Regno Unito, anno positivo per i negozi di dischi indipendenti

Lo storico negozio Rough Trade a Brick LaneLo storico negozio Rough Trade a Brick Lane
10/01/2014 11:07

Mentre i grandi distributori come Fnac e Hmv continuano a chiudere un negozio dopo l'altro, i cari vecchi negozi di dischi indipendenti vedono finalmente la luce infondo al tunnel, almeno in Inghilterra.
Il merito è sopratutto del vinile, supporto che per Rough Trade ha registrato un impressionante +45% nelle vendite natalizie rispetto all'anno precedente, a fronte di un +20% delle vendite natalizie totali.
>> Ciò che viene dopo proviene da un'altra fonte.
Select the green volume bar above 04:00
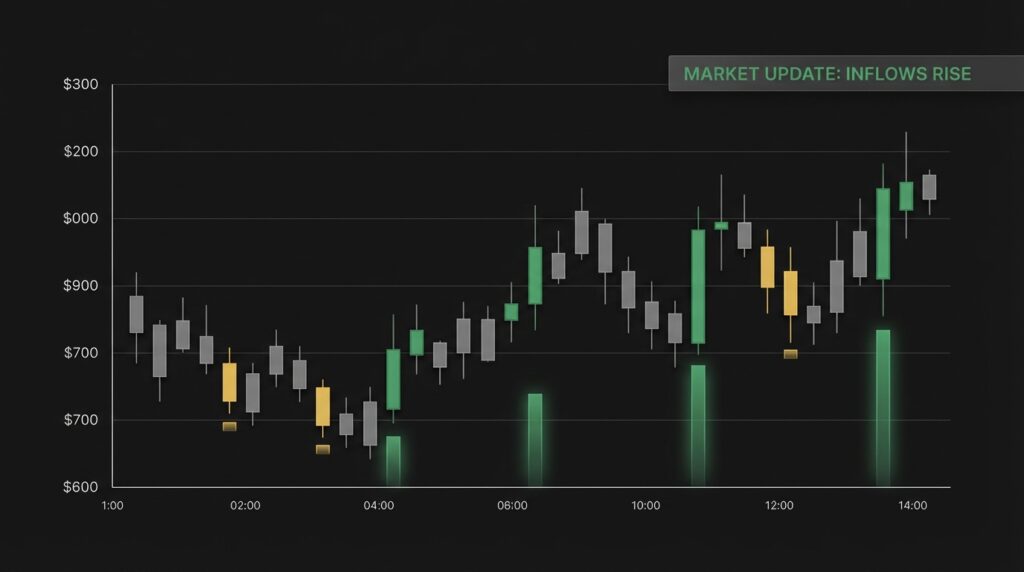 [x=393, y=461]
Si legge su Music Week che il merito è stato soprattutto della strategia dello storico negozio di dischi, che si è concentrato nell'offrire ai clienti "una selezione curata dei prodotti, consigli per gli acquisti autorevoli, bella atmosfera dei punti vendita, concerti in-store e prodotti/bonus esclusivi". Una strategia senza dubbio vincente, dato che è stato appena aperto un nuovo negozio Rough Trade a Williamsburg, New York.
Anche il resto dei negozi inglesi registra lo stesso trend: la BPI (British Phonographic Industry) fa sapere che l'incremento è dovuto principalmente all'aumento di vendite di vinili, che solo nel corso del 2013 ha registrato un +101%.